A mãe, muito animada, começou a anotar tudo o que o menino contava, na esperança de que um dia seu filho virasse poeta e usasse em poesia tudo aquilo o que dizia. Mas o tempo foi passando: inverno virou verão, e o menino criativo aos poucos perdeu a mão. Suas palavras viraram números e aos poucos ele mudou de poeta a engenheiro, buscando apenas nas contas sua satisfação.

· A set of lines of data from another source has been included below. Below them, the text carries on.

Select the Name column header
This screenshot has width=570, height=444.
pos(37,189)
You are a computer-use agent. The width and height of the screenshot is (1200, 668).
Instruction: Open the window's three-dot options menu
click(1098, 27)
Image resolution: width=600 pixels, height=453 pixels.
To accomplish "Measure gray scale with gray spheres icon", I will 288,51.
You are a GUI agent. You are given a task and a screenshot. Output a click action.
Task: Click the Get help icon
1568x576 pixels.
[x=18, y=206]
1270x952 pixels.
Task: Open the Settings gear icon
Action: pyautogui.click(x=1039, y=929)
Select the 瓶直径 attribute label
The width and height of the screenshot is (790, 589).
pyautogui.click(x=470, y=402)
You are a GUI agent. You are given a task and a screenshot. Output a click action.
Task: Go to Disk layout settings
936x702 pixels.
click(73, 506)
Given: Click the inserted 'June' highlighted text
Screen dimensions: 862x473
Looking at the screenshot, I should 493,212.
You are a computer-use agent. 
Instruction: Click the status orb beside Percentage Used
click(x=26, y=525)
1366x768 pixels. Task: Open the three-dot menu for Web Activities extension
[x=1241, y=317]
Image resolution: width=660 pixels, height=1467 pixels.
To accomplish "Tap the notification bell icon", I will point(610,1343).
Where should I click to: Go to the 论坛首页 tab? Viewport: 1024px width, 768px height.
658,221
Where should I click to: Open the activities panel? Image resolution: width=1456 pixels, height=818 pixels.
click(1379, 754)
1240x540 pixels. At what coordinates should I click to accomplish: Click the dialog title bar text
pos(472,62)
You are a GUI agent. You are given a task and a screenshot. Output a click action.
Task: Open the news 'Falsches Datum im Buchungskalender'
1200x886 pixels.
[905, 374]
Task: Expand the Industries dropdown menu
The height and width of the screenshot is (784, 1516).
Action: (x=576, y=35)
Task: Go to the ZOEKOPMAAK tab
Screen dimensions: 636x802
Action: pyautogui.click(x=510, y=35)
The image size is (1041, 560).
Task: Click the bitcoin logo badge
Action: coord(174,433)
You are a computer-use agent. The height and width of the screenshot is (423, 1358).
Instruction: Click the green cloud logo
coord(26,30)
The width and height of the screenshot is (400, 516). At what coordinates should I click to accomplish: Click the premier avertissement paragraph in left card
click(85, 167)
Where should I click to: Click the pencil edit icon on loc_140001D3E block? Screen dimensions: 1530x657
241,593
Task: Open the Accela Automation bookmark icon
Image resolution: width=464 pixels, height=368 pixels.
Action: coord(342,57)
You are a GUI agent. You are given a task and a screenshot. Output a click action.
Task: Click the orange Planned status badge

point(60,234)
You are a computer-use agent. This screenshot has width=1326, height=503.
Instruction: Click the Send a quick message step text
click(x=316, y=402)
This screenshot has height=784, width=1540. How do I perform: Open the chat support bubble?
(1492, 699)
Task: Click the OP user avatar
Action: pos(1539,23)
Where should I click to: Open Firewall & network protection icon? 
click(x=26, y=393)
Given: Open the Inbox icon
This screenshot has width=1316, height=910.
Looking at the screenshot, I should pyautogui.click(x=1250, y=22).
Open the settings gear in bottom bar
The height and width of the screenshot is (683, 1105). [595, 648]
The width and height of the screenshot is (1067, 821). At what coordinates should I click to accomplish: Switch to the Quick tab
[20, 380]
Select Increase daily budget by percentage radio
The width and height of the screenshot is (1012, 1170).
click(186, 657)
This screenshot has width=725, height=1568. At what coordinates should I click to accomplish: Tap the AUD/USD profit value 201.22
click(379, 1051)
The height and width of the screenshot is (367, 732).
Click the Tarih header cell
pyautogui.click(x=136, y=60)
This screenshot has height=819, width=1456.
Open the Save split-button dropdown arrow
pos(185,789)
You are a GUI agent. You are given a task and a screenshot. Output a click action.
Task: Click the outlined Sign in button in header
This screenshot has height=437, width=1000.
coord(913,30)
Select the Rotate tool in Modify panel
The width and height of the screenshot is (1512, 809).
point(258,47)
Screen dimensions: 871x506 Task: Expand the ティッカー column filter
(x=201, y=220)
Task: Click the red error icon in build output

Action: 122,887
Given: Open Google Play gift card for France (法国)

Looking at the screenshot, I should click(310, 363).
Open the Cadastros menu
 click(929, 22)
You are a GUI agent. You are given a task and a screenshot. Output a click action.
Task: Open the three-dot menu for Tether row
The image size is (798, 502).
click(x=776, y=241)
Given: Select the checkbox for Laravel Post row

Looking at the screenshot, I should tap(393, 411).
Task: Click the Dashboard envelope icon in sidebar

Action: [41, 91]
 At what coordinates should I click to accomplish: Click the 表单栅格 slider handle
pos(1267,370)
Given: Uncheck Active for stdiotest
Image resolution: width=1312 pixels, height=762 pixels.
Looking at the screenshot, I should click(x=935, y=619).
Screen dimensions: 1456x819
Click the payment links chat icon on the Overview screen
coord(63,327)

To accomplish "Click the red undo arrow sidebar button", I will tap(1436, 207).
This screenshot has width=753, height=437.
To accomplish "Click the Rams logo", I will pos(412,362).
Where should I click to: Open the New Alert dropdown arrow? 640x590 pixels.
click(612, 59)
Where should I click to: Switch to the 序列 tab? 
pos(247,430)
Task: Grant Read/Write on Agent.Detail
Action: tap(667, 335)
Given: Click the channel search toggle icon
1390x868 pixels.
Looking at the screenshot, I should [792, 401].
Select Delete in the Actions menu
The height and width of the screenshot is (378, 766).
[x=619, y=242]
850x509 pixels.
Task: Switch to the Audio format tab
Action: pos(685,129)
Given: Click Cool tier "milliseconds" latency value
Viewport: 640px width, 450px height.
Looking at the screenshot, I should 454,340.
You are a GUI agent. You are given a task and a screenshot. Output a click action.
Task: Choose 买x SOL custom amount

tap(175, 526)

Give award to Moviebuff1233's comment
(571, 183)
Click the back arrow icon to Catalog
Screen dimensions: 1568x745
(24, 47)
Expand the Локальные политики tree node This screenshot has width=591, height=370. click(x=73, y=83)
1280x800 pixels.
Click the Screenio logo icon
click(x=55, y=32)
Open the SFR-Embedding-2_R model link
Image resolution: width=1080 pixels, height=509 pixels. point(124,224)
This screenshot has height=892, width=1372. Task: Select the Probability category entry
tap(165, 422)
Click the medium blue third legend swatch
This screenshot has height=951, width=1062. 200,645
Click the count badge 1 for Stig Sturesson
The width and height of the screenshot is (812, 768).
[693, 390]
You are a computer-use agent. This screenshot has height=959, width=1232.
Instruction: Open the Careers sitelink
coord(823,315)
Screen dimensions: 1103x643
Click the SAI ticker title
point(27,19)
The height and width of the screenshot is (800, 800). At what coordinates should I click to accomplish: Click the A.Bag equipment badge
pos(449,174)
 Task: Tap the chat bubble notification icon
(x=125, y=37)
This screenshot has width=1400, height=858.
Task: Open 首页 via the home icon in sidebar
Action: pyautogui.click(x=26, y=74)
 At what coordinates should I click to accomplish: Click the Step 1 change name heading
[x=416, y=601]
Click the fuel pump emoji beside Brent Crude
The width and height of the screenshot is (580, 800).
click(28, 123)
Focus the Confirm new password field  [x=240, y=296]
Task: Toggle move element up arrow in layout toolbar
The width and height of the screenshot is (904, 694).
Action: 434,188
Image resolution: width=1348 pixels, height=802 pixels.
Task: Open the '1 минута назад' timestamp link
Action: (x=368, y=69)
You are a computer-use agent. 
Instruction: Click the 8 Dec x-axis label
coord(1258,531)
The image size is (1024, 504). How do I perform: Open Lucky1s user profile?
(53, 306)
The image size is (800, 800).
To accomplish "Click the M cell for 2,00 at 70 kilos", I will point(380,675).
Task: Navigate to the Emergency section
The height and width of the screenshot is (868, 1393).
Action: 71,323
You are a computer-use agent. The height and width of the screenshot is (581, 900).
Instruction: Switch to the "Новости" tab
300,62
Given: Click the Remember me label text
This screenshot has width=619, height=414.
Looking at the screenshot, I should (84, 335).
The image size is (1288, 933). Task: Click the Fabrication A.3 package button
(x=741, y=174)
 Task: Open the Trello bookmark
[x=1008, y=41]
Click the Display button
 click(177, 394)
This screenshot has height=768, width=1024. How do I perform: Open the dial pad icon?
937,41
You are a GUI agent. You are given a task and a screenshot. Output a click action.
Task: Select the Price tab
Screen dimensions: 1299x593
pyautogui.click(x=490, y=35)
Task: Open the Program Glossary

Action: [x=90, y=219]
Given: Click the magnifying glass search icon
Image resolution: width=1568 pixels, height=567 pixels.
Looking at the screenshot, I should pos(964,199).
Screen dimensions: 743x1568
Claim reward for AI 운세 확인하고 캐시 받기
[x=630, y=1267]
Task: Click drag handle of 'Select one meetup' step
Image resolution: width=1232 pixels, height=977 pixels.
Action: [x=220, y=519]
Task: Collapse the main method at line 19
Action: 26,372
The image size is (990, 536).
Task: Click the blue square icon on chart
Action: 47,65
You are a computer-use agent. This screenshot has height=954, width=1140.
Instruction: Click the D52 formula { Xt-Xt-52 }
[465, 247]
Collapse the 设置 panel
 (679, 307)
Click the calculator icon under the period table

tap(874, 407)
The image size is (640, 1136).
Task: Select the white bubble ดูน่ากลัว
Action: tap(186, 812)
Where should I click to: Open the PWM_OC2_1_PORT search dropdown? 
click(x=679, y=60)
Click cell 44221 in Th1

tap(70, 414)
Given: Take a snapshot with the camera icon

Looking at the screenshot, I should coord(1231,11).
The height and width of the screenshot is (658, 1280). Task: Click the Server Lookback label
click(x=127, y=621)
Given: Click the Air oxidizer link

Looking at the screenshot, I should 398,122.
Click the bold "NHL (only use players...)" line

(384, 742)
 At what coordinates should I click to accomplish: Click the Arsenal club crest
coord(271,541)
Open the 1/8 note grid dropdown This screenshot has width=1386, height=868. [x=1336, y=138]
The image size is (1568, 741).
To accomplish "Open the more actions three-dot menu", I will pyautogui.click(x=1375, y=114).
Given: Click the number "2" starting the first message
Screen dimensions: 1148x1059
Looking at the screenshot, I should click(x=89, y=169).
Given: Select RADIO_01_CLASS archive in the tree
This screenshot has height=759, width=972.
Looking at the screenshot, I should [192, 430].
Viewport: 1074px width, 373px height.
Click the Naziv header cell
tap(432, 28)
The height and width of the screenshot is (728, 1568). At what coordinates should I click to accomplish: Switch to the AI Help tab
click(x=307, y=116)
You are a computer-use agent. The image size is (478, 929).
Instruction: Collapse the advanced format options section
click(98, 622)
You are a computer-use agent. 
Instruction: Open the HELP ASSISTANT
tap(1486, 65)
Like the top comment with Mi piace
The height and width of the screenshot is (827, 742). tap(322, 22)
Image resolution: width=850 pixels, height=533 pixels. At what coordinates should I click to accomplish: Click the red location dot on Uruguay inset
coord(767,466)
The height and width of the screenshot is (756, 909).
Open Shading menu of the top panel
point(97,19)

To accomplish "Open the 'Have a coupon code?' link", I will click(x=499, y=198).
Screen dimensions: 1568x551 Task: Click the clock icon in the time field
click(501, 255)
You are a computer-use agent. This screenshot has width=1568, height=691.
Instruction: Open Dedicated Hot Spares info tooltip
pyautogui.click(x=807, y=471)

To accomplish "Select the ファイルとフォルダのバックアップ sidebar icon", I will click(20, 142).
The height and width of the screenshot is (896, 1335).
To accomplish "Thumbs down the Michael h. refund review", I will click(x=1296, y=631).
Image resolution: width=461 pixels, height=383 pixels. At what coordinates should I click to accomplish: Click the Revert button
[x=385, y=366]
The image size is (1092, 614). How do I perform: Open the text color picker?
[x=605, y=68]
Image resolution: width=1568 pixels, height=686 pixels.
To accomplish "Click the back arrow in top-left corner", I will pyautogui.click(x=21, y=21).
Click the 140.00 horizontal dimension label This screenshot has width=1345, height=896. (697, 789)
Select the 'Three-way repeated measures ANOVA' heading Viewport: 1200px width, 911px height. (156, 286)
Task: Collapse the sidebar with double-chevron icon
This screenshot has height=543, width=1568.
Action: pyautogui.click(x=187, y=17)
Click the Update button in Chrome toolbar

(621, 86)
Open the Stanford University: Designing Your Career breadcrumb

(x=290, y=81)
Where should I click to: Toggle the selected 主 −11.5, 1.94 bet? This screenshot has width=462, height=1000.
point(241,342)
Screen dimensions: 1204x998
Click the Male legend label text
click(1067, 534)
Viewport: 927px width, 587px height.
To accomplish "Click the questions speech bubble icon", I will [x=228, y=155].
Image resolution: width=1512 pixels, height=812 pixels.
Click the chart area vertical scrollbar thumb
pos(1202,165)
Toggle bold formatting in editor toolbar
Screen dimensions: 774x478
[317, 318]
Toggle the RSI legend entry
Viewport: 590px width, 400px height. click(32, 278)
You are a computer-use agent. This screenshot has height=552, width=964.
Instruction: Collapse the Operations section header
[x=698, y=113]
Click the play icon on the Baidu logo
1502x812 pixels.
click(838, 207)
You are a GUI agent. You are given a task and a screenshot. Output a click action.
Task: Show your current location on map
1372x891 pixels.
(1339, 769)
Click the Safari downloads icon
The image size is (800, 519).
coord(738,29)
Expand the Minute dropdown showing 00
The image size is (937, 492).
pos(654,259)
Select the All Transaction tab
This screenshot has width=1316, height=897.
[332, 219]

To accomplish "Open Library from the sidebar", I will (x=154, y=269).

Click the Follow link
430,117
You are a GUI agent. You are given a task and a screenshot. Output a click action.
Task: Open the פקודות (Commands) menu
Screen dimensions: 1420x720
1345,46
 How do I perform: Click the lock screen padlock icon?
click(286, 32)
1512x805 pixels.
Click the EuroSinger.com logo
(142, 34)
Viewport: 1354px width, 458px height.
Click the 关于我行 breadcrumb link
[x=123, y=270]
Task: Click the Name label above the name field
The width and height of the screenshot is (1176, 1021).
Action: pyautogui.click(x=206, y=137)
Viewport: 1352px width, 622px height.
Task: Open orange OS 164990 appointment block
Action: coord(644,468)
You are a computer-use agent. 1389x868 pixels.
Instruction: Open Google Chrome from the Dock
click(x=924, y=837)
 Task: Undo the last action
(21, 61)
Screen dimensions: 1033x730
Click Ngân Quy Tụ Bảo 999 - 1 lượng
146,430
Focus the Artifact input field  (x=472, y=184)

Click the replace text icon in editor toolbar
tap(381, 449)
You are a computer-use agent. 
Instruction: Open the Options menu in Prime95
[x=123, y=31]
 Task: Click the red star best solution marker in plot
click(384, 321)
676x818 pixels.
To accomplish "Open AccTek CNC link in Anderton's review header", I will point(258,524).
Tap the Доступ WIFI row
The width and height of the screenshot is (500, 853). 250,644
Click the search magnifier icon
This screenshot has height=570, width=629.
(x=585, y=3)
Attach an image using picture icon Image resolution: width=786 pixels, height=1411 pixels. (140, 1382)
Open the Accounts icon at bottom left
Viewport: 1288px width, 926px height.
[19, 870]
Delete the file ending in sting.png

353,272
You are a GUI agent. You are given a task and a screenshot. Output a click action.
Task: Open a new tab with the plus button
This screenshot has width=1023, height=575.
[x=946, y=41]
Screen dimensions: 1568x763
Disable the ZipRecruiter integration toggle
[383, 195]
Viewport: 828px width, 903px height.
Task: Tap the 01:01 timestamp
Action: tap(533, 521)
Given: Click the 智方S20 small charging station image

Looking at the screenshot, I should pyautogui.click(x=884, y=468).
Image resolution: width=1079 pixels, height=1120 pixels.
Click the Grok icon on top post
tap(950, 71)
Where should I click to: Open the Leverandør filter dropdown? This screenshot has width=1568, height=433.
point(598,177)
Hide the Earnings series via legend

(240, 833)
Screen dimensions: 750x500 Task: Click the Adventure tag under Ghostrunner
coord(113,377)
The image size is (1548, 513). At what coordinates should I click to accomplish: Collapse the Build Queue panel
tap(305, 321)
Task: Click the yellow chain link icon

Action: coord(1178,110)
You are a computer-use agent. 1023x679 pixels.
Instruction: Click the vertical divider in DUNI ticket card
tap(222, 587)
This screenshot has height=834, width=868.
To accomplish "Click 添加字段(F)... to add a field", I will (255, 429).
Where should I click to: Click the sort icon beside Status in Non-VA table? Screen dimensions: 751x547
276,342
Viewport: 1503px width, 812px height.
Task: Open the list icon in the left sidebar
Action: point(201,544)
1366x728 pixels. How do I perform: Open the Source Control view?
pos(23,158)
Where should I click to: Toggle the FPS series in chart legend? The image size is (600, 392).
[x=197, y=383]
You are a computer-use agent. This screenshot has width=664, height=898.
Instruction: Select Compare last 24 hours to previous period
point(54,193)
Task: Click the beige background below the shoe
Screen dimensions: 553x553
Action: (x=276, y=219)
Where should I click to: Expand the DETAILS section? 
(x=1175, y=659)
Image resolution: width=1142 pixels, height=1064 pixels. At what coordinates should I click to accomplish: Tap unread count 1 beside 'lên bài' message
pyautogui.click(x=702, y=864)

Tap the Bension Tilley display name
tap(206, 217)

Muito sucesso ele fez, mas se esqueceu da infância, em que sua maior alegria era pensar bobagem em rima. Se tornou um homem duro, sem imaginação, vivia em uma rotina de eterna monotomia. As pessoas se afastavam daquela rude alma que nada lembrava Paulo de outrora. Apenas a mãe tentava amolecer-lhe o coração com as antigas poesias.
Até que em um momento Paulo trocou de humor: da seriedade costumeira, um belo sorriso brotou. E quando todos perguntavam o motivo dessa alegria ele se limitava a dizer "um anjo desceu do céu e me deu as suas asas e assim pude voar a terra desconhecidas, onde apenas o amor reina em eterna alegria."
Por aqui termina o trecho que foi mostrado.